Bien sûr, les optimistes expliquent que cette hausse bénéficiera aux paysans des régions les plus pauvres. A condition qu’elle soit pérenne. Rien n’est moins sûr. Au contraire, tous les experts prédisent une très grande volatilité des tarifs, au gré des arbitrages, selon que la meilleure valorisation sera alimentaire ou énergétique. Les grands perdants seront les plus démunis, obligés, eux, d’importer des céréales, comme le Kenya, l’Ethiopie, le Soudan, les Philippines ou le Pérou.
Alors, manger ou conduire? A la fin de mars, après huit mois d’hospitalisation, Fidel Castro en a fait son thème de convalescence. Se défendant d’avoir voulu attaquer son ami Lula, le président du Brésil, qui, le 9 mars, a conclu avec George W. Bush un partenariat pour développer l’éthanol, le Lider maximo affirmait que la conversion d’aliments en combustibles menaçait de «provoquer des famines en réduisant les terres cultivables». Au-delà des postures politiques, la concurrence entre cultures alimentaires et énergétiques pourrait se révéler dramatique. Selon la banque d’affaires américaine Goldman Sachs, les niveaux de production espérés pour 2015 nécessiteraient l’affectation de 110 millions d’hectares. «A terme, il y aura, vraisemblablement, des problèmes de surfaces», souligne Michel Lopez, spécialiste des grandes cultures au Crédit agricole. Le monde est confronté à un immense défi: nourrir 3 milliards d’hommes de plus en 2050. Or les seules réserves de terres arables vraiment exploitables se trouvent en Amérique latine et en Afrique. A condition, selon Michel Griffon, le pape des politiques agricoles du Centre de coopération internationale en recherche agronomique pour le développement (Cirad), de raser l’Amazonie et les forêts du Congo !

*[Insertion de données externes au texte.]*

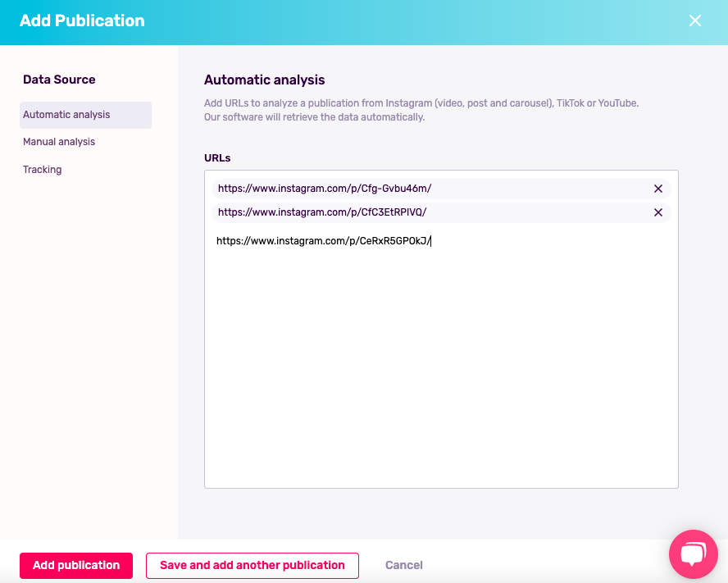
Task: Click the messenger widget in the corner
Action: (x=693, y=553)
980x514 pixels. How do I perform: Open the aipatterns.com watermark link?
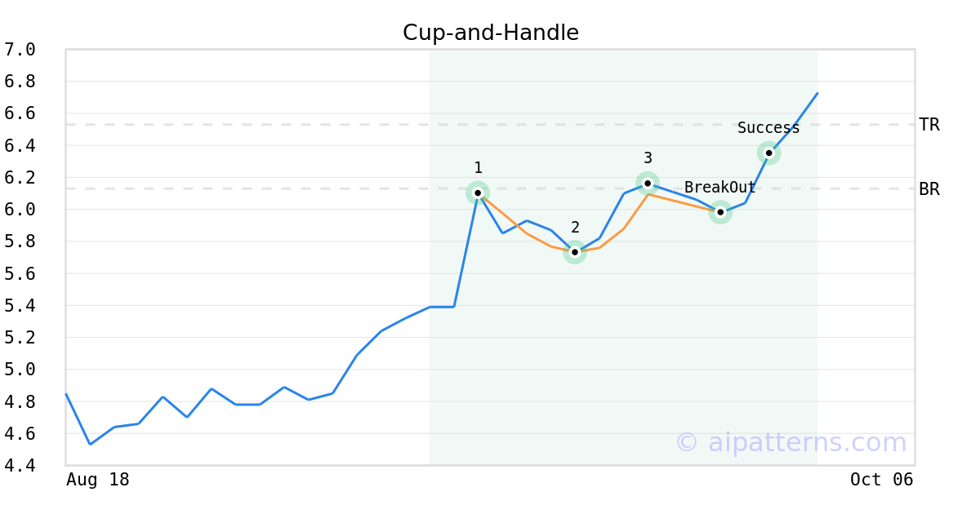pos(791,443)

En France, il faudra trouver 2,5 millions d’hectares supplémentaires pour respecter le plan biocarburants. Selon les céréaliers, il suffira de puiser dans les jachères (1,2 million d’hectares) et les surfaces dégagées par une augmentation des rendements. Ce n’est pas l’avis des pétroliers, pour qui les importations sont inévitables. A l’affût, l’insatiable Lula a déjà demandé à Bruxelles de lui ouvrir son marché.
Source : Georges Dupuy, “Biocarburants. La nouvelle bataille des champs”, www.lexpress.fr, 18 avril 2007.